### Data records
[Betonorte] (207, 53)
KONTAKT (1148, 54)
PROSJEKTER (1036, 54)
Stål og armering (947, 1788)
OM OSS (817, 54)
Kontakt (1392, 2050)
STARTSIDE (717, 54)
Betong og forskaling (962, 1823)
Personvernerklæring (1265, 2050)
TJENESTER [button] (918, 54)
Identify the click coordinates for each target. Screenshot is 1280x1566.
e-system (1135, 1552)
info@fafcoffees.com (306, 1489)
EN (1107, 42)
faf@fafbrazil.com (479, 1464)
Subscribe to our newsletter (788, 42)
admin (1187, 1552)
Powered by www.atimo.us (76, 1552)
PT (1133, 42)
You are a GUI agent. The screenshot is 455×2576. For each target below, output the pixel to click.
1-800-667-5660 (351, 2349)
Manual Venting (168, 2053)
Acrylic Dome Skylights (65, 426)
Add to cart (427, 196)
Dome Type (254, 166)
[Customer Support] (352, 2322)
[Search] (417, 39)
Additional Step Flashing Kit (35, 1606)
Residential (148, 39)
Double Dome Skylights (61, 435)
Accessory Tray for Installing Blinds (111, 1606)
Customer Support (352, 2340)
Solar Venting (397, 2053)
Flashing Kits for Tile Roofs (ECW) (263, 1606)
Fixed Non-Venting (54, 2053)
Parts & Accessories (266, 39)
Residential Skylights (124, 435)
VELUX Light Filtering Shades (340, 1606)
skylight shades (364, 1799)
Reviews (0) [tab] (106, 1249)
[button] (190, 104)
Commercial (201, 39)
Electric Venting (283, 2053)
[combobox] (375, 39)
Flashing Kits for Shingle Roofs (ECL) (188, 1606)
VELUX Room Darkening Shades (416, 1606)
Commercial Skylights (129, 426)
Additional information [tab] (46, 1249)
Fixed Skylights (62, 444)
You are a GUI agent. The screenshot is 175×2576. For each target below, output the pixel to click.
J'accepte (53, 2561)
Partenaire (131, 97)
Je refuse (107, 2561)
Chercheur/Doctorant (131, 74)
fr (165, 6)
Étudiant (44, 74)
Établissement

### Task directions
Would you print exactly, and only, the lines of the data above from the line with "Solar Venting (397, 2053)" through the line with "Commercial (201, 39)", inclusive?

### Reply to the exercise
Solar Venting (397, 2053)
Flashing Kits for Tile Roofs (ECW) (263, 1606)
Fixed Non-Venting (54, 2053)
Parts & Accessories (266, 39)
Residential Skylights (124, 435)
VELUX Light Filtering Shades (340, 1606)
skylight shades (364, 1799)
Reviews (0) [tab] (106, 1249)
[button] (190, 104)
Commercial (201, 39)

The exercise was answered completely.